## [Required work]
Give every line of the material from the one containing "Task: Click the RMB 2,699 full price" down to the one containing "pos(16,177)" as a JSON list of strings, one string per line and blank lines left out.

## [Data excerpts]
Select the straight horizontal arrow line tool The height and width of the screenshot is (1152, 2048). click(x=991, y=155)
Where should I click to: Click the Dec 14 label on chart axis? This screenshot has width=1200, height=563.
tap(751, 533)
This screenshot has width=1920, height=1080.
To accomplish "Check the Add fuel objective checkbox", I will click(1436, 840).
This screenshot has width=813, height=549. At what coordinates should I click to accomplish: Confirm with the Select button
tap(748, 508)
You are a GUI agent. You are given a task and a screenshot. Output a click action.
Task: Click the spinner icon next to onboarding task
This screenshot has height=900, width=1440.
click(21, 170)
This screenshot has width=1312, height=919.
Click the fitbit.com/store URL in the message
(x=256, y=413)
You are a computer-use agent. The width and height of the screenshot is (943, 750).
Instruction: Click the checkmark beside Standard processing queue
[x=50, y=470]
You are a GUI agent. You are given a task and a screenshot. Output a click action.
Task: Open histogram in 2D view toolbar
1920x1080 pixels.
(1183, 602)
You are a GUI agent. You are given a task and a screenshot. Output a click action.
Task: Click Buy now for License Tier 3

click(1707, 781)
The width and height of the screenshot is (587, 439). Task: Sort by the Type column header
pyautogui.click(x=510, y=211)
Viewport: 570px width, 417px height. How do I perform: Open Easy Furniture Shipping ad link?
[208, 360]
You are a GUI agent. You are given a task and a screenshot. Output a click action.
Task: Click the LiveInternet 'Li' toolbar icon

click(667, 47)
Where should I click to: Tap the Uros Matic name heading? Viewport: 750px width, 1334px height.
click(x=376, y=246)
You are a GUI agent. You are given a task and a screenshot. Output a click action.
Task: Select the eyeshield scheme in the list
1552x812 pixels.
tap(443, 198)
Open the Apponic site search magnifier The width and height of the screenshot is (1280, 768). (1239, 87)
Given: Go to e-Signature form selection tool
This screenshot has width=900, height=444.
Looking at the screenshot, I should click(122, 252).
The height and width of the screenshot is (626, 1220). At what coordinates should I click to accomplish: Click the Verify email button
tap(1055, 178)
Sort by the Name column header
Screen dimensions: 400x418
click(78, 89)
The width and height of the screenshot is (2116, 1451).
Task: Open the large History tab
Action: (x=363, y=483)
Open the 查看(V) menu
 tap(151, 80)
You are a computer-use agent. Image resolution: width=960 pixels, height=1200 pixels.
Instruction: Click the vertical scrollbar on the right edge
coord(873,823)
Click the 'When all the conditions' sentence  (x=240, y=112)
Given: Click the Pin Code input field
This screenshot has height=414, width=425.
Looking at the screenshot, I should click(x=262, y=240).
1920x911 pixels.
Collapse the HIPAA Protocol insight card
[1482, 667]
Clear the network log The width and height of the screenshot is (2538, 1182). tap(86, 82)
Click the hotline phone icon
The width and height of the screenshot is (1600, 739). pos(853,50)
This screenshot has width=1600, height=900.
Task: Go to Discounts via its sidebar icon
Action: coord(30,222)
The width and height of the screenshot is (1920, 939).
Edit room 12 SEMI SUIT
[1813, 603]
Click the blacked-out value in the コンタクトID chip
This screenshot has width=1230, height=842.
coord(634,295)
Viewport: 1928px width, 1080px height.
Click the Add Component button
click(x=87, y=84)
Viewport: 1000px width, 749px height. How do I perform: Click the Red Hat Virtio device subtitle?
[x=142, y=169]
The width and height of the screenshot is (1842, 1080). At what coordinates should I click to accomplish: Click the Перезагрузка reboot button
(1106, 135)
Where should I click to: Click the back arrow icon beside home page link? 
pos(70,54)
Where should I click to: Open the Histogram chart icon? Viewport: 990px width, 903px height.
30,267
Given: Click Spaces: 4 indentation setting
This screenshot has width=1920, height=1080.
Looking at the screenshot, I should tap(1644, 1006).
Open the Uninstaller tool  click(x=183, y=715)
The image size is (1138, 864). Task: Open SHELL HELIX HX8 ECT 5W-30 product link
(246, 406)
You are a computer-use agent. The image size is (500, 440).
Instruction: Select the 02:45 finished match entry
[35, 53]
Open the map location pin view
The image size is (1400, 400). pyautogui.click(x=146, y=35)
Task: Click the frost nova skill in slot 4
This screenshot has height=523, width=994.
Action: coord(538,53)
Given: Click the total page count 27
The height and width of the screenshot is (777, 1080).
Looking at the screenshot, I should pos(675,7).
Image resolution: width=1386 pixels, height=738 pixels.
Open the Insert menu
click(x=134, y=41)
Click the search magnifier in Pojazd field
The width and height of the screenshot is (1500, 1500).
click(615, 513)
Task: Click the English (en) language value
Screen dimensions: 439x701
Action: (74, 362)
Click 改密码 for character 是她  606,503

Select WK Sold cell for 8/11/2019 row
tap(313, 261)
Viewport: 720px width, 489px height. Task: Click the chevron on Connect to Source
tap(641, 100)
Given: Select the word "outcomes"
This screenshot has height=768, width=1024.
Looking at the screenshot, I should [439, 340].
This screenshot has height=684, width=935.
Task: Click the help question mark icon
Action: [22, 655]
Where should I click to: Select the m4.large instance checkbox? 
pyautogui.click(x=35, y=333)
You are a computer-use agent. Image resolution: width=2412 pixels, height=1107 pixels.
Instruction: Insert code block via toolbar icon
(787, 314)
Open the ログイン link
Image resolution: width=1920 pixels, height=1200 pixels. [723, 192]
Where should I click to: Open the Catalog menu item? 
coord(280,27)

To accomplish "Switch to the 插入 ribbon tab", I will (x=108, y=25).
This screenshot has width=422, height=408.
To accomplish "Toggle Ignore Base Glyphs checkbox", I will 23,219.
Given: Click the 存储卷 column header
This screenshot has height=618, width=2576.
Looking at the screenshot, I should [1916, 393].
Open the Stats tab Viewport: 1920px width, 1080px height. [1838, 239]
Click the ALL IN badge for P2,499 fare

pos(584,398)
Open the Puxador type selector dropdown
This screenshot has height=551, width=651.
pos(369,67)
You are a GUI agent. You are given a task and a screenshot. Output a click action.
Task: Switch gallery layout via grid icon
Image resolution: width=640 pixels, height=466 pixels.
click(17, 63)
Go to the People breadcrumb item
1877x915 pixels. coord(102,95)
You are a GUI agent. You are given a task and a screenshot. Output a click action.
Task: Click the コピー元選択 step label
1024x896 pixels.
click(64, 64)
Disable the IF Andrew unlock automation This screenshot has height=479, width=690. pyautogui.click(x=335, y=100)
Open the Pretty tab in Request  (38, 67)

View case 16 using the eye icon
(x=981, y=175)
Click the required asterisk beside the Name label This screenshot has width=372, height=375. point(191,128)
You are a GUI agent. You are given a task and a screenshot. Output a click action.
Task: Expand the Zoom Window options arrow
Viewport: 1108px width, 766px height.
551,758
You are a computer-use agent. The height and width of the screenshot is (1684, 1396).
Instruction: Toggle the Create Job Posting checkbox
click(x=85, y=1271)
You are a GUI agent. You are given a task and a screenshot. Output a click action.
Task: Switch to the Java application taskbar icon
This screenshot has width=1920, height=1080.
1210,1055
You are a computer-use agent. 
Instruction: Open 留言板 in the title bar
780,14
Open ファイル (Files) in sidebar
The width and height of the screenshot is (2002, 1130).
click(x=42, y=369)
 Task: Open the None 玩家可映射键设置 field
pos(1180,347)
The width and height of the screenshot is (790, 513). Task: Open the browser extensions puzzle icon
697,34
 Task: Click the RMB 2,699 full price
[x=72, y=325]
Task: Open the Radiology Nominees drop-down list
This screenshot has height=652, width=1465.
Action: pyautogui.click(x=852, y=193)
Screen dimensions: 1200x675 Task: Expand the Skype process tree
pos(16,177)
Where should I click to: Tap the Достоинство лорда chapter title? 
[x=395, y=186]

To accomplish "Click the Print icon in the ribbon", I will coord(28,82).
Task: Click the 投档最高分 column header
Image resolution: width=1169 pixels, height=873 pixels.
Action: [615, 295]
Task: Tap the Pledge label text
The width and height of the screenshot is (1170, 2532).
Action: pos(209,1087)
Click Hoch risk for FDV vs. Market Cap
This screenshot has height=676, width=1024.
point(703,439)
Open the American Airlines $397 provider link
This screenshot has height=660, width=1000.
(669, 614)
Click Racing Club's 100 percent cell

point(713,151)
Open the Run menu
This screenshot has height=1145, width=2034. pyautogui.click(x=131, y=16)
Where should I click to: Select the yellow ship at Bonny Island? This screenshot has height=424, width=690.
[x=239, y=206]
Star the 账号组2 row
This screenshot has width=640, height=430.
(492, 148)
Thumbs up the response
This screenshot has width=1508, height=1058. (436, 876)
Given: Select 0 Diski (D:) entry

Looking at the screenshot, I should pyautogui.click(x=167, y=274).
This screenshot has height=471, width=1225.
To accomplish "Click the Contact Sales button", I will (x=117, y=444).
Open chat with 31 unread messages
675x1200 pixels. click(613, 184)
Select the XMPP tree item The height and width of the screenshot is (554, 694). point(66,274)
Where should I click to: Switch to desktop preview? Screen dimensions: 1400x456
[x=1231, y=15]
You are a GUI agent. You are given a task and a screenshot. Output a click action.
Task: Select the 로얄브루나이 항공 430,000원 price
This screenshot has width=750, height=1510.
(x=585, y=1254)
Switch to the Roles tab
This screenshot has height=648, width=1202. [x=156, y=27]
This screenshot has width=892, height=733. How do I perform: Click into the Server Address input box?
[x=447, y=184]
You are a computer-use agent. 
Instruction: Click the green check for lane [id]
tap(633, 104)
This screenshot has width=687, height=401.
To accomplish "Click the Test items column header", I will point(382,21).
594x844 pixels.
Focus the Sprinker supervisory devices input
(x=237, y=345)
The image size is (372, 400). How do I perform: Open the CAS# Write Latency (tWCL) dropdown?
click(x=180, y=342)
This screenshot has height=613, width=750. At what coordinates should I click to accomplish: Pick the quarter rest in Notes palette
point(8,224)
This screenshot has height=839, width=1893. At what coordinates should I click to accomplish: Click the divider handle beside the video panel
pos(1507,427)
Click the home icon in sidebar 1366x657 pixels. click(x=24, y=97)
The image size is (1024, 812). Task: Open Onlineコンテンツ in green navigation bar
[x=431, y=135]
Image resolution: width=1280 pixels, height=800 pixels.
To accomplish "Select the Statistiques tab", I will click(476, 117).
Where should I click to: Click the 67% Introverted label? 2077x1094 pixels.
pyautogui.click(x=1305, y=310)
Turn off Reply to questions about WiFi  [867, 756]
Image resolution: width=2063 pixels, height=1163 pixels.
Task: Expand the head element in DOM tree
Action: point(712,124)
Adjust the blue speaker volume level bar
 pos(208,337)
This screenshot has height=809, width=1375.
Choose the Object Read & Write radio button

## [Written answer]
[
  " Task: Click the RMB 2,699 full price",
  "[x=72, y=325]",
  "Task: Open the Radiology Nominees drop-down list",
  "This screenshot has height=652, width=1465.",
  "Action: pyautogui.click(x=852, y=193)",
  "Screen dimensions: 1200x675 Task: Expand the Skype process tree",
  "pos(16,177)"
]